まろやかな2歳児
我が家の2歳児、最近色々な言葉が増えてきて、性格や行動なども見えてきて、あぁ成長したな。と感じている。それ自体はとても嬉しいことで、なんだか赤ちゃんだった2年前の漠然とした不安のある日々を思うと、嘘のように晴れやかで気持ちも軽く、あの頃がなかったかのような気持ちすらしてくる。
人間の生存本能というのか、成長過程には目を瞠る。とはいえ、僕があまりにも人間の成長をみくびっていたのだろうとも思う。それは上の二人の子たちにも感じていたことだけれど。
下の子は2歳児らしく、言葉が辿々しくて、発音も明瞭でないこともある。そのたびに、一番歳の近い真ん中の子が通訳者のように「いまのは◯◯って言ってたよ」と教えてくれる。
真ん中の子の2歳当時は、脅威の滑舌と言語化能力により、イヤイヤ期ながらも何が嫌かを明確に話してくれるため、親としては全く問題がなかった。赤ちゃん言葉を聞きたいとさえ思ったものだ。

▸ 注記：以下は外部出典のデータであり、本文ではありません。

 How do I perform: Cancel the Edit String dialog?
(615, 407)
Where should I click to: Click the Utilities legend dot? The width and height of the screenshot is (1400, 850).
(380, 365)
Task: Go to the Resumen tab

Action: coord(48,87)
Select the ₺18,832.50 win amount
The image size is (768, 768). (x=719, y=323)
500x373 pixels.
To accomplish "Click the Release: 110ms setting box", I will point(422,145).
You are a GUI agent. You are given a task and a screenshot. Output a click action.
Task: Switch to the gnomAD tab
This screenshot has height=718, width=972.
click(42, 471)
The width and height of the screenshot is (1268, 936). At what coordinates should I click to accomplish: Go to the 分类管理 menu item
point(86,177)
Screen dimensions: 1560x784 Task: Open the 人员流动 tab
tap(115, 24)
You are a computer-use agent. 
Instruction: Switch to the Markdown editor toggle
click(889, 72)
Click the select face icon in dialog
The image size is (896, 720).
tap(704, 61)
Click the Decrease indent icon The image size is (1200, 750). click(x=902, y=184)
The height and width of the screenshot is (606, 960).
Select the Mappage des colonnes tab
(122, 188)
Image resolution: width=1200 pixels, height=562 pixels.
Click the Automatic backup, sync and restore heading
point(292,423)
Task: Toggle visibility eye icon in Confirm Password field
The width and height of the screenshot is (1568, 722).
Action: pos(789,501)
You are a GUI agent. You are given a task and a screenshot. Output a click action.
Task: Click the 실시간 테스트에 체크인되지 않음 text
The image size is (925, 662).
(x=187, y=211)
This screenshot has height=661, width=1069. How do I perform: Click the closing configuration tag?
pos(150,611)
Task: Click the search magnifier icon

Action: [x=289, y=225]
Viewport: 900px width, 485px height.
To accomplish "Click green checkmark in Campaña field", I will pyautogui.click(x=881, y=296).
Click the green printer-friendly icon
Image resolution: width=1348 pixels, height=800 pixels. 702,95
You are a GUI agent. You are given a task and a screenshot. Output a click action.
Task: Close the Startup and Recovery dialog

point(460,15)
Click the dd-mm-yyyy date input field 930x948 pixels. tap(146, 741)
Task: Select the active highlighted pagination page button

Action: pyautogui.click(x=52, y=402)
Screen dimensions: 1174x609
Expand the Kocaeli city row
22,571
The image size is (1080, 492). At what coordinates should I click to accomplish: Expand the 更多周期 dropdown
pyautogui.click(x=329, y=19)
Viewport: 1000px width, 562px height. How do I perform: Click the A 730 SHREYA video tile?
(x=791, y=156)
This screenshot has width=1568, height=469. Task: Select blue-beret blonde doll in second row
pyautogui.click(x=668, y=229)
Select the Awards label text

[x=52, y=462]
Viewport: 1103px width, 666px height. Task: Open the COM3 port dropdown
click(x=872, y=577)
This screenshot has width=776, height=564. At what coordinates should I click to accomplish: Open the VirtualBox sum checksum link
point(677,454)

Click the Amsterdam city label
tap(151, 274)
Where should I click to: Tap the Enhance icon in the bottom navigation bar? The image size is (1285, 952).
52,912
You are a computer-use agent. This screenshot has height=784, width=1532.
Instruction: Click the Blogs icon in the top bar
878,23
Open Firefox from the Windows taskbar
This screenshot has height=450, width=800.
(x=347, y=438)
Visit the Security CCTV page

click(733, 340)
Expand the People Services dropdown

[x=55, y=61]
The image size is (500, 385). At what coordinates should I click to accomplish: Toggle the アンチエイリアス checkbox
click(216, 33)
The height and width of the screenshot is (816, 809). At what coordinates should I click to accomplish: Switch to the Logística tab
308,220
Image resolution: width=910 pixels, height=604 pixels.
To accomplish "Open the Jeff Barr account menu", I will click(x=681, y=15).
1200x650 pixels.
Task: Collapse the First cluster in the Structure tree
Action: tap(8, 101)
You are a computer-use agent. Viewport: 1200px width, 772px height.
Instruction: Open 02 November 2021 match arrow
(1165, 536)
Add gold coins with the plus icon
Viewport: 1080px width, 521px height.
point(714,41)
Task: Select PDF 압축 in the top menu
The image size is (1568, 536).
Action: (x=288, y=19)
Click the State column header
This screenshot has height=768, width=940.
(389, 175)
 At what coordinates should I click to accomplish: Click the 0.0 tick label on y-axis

家の外で、小さな子が話しているのを聞いていると、親の聞き取り能力がすごいというしかない発音で話している子がたまにいる。我が家の子も例外ではないが、親が聞き取れないこともあるくらいに、言葉が増えていて、使い方も深まっているのだと思う。
そんな2歳の我が子が最近「いくわよー」と言う場面が増えた。出発する時や、どこかに移動する時、誰かを呼ぶときに使っている。男女拘らず、この語尾を使うことは日常会話ではほとんどないかなと思うのだけれど、特に男子が口にしていると、ちょっと違和感というか気になってくる。
上の子たちはそんな使い方をしないし(いくよー!、行こう!とか)、保育園でもそんな特徴的な言い方をしない。きっと上の子たちが、ごっこ遊びをしているときに話していた言葉を覚えているのかもしれない。
そんな話を妻としていたら「いや、あなたも小学生の頃、そんな言い方してたよ」との証言があった。男子が「◯◯わよー」ってなんだかアレじゃないか、と勝手に違和感にしていたのに、まさか自分も使っていたとは…。
子どもは親の子ども時代とはよく言ったものだ。親同士が子ども時代を知っているので、答え合わせ的なところがある。
それを聞いて、なんだか「行くわよー」がとても優しい言葉に聞こえてくるから不思議だ。我が子のその言葉を聞くと、ホッとする。これは直したくない我が子の言葉だ。
我が子が使っているのだからいいかと吹っ切れて、最近は家族に向けて「行くわよー」とあえて使う。早くして、急いで、みたいなニュアンスが和らぐ気がする。慌てている時こそ「行くわよー」というと、ガクッと力が抜ける感じがするから、ぜひ試してほしい。ただ、それを聞いた人がどう思うかは保証できない。